Stored data
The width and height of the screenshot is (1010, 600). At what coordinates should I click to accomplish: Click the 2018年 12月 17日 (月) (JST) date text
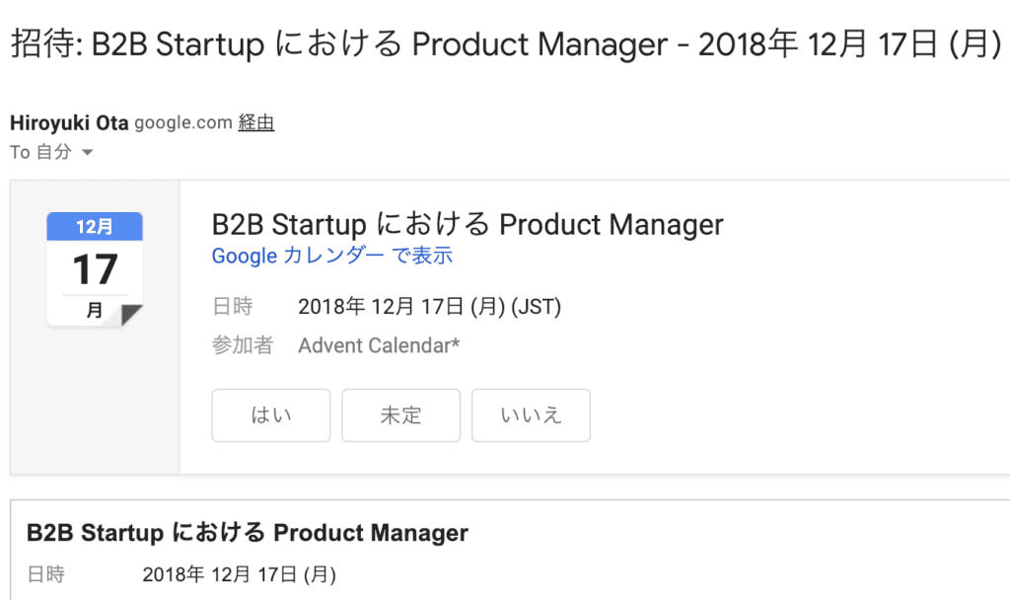pyautogui.click(x=430, y=307)
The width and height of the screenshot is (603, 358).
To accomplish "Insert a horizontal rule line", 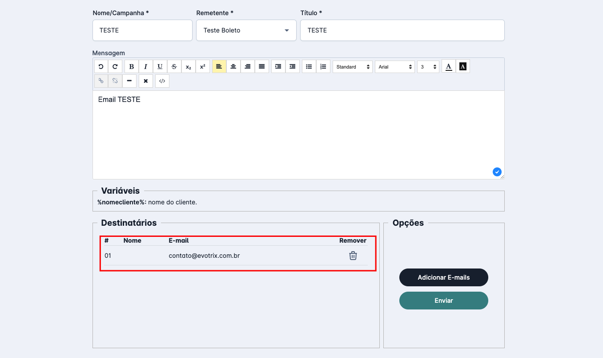I will click(x=129, y=81).
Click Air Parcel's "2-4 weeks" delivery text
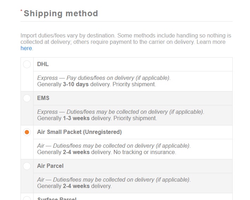This screenshot has height=200, width=250. [76, 186]
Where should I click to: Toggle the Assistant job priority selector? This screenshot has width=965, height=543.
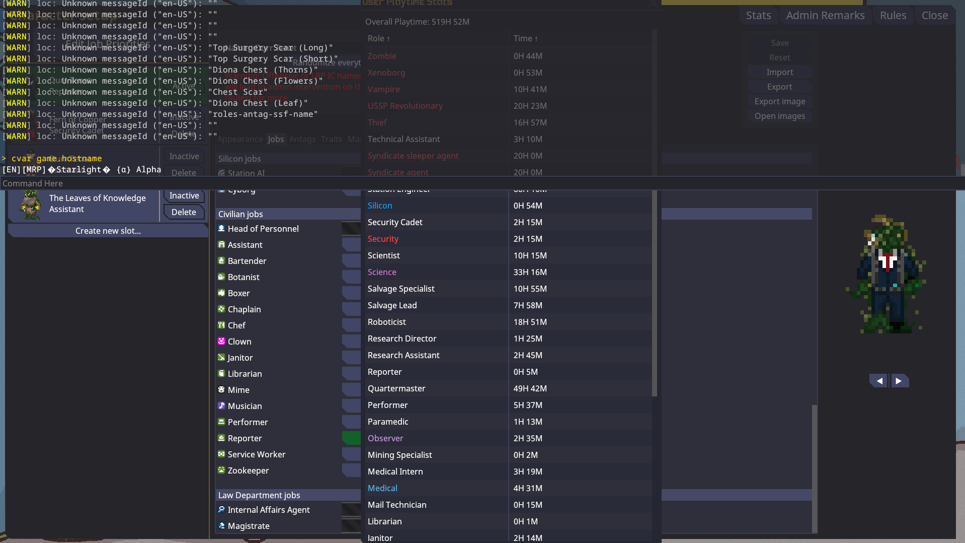coord(351,245)
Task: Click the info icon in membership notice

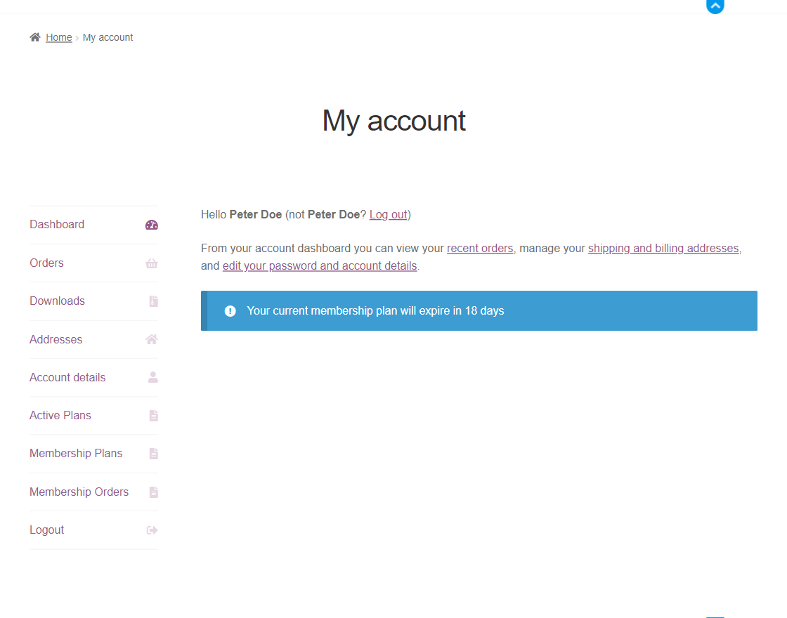Action: [230, 310]
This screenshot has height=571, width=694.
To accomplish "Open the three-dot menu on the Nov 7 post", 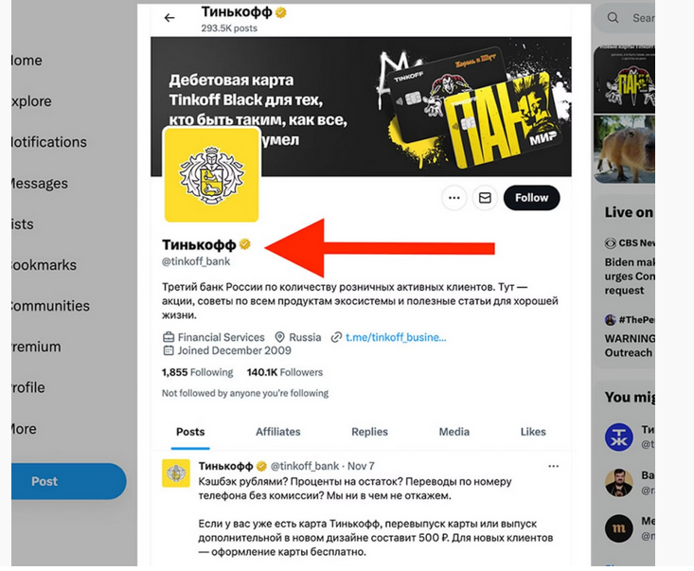I will click(554, 466).
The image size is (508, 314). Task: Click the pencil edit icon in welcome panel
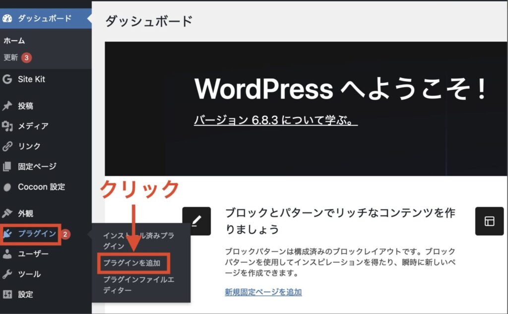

● **Exercise**
Output must match the lines from the start of the records above through the line that contains "The width and height of the screenshot is (603, 358).", exactly and with every picture removed.

● **Task solution**
The width and height of the screenshot is (1010, 600). At what coordinates should I click to accomplish: Click the 2018年 12月 17日 (月) (JST) date text
pyautogui.click(x=430, y=307)
The width and height of the screenshot is (603, 358).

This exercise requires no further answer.